▶ _PROBLEM TO SOLVE_
Filter the records below for the word "Task". Copy each line that holds it.

▶ _Saved data entries_
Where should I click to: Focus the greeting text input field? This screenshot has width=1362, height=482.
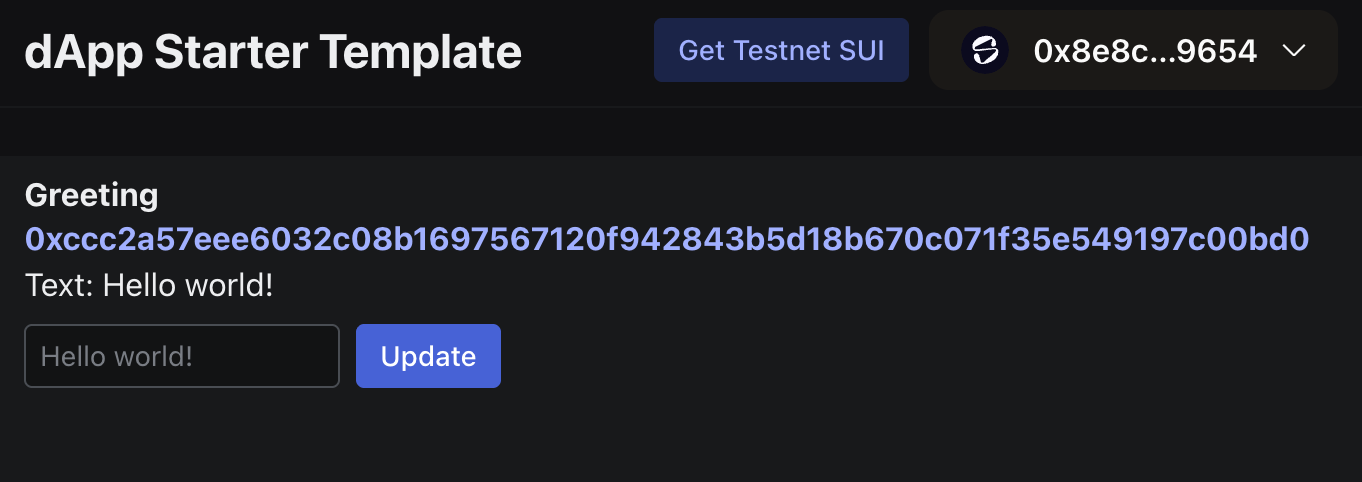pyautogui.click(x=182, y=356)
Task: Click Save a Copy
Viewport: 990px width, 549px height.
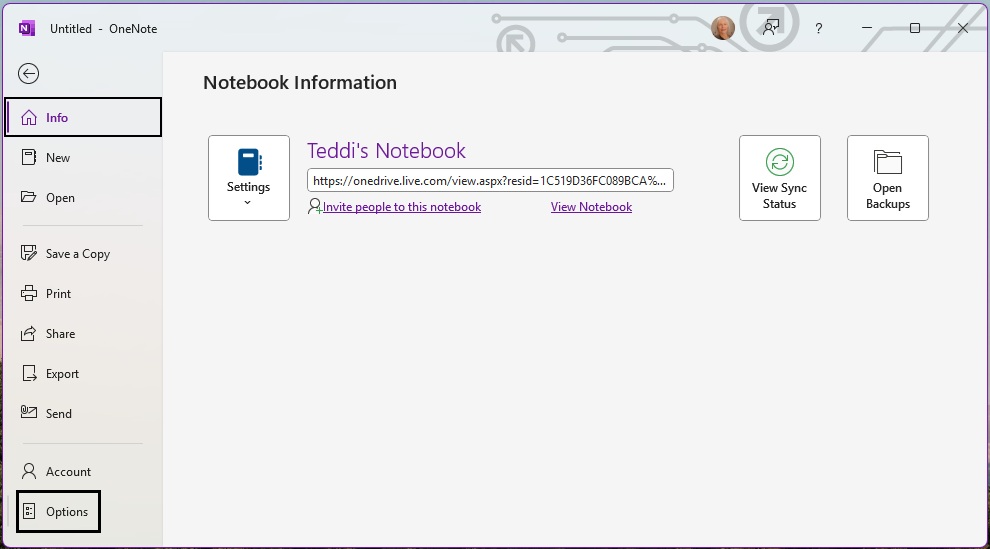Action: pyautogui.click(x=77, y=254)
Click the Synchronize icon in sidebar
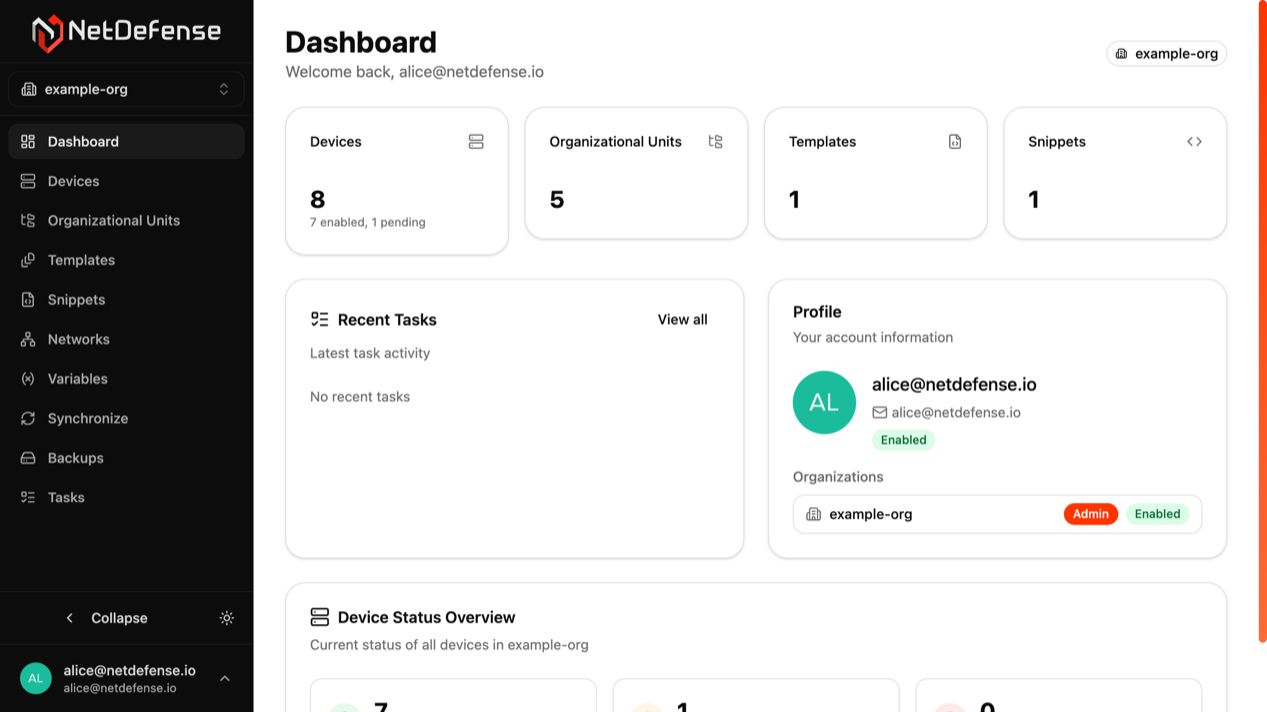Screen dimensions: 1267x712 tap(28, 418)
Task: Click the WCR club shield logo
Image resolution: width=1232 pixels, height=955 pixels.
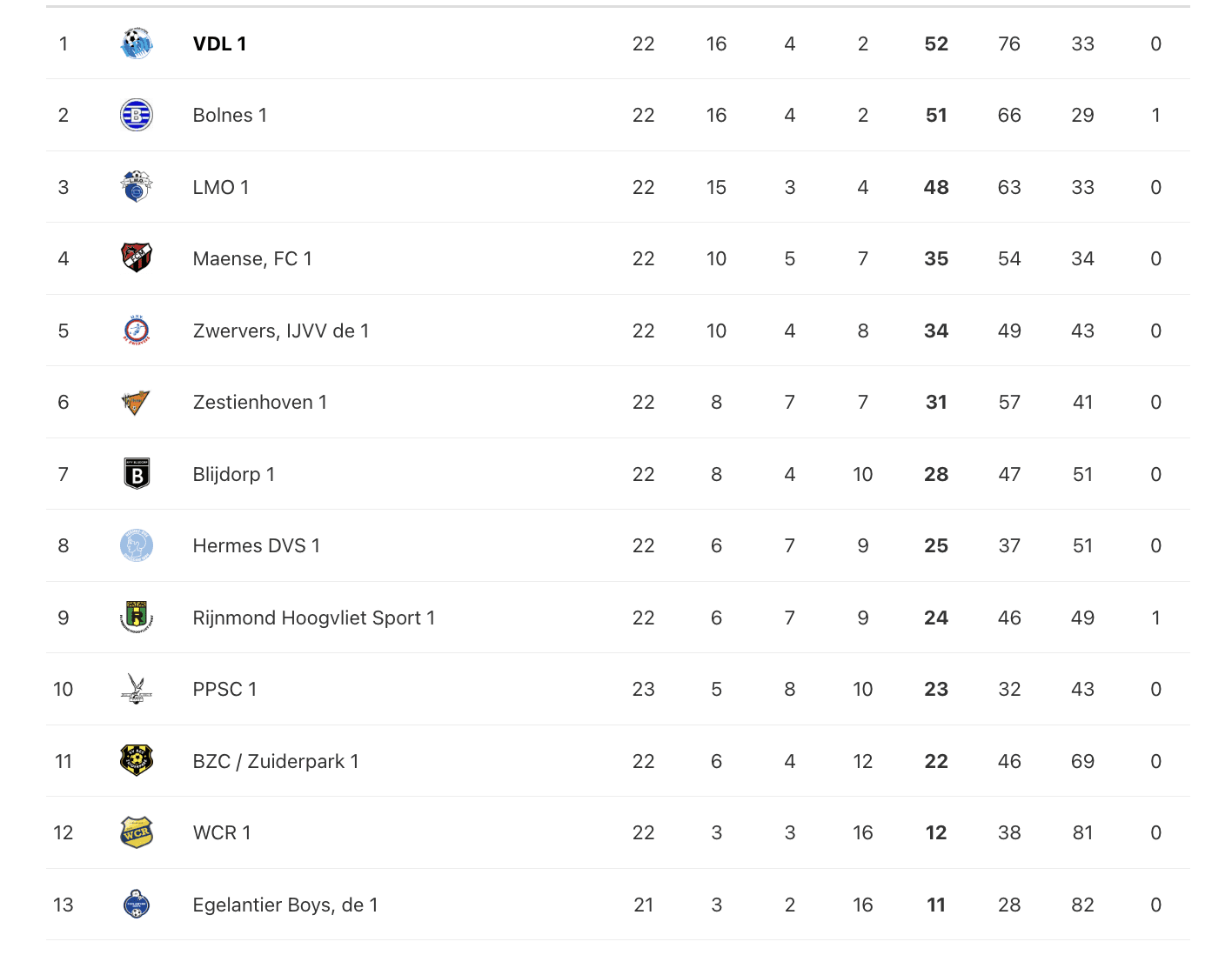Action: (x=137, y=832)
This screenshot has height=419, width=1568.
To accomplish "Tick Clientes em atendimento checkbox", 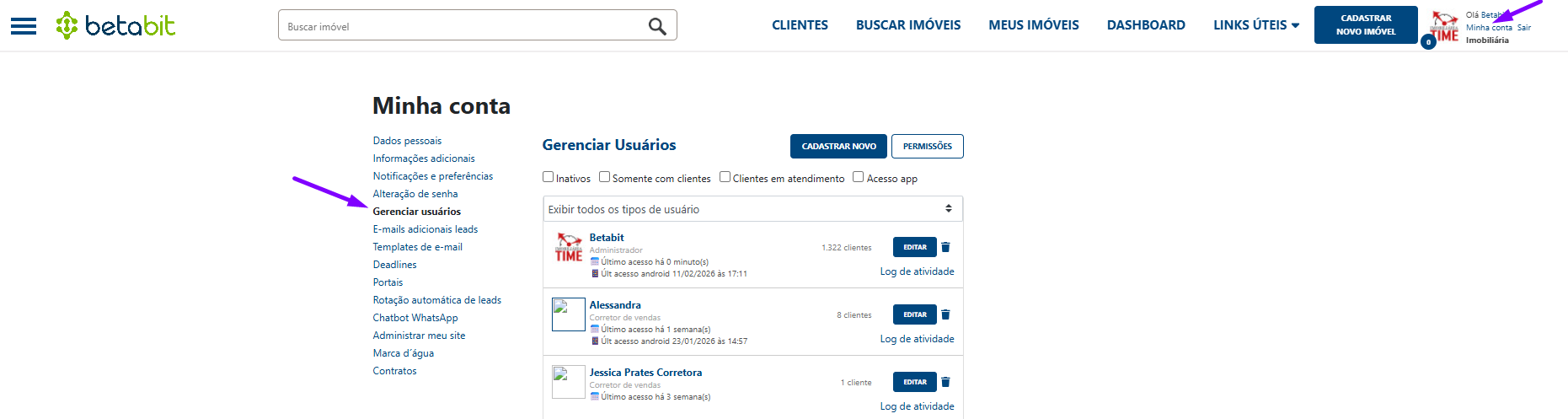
--
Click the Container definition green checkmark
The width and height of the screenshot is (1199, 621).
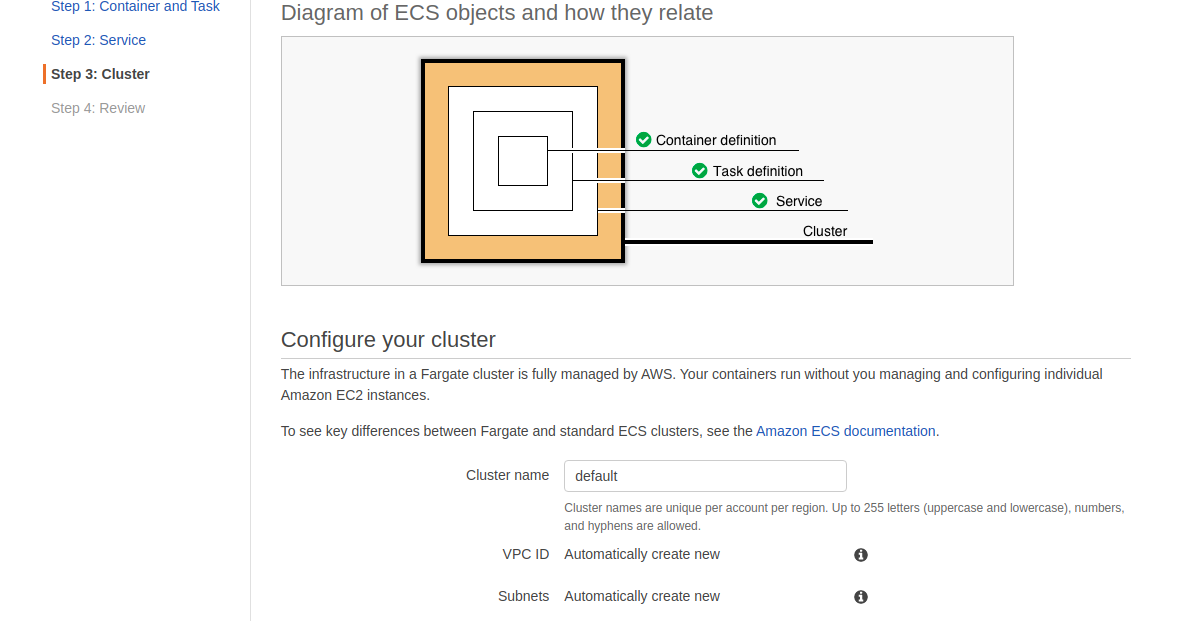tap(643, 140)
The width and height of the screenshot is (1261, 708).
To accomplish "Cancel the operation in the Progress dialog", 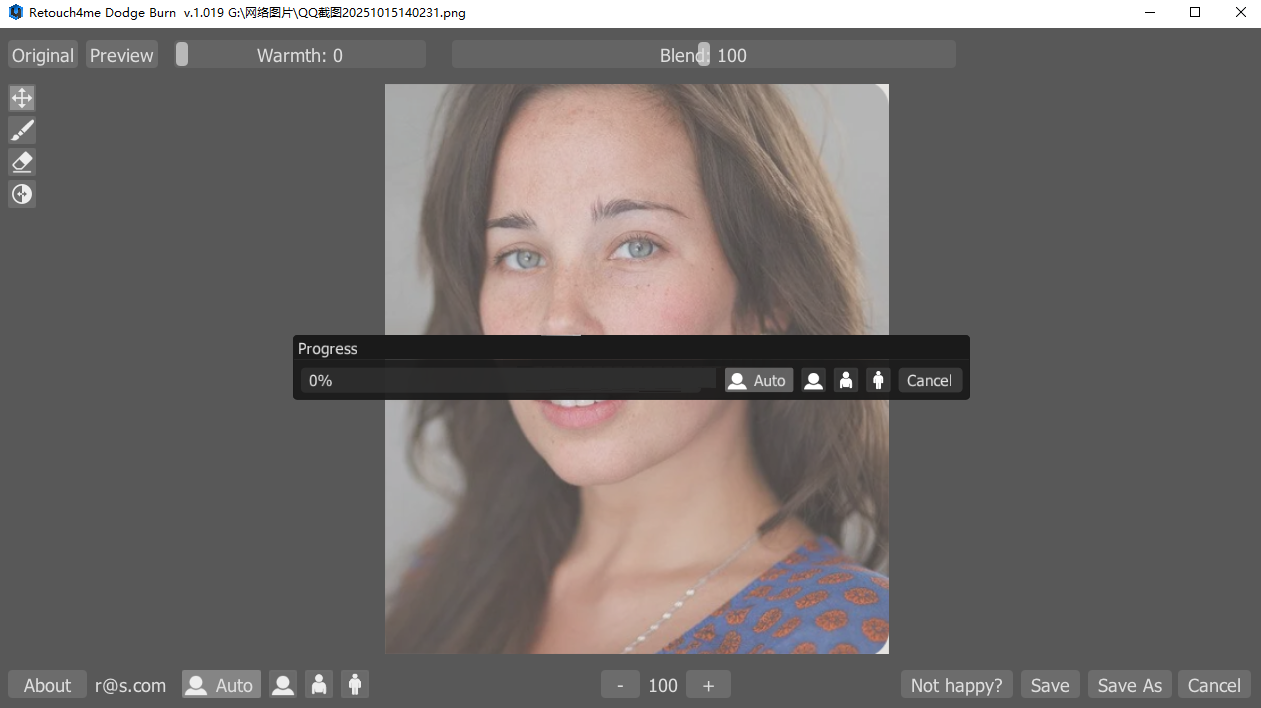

▶ _PROBLEM SOLUTION_
Task: Click Save a Copy
Task: Click the WCR club shield logo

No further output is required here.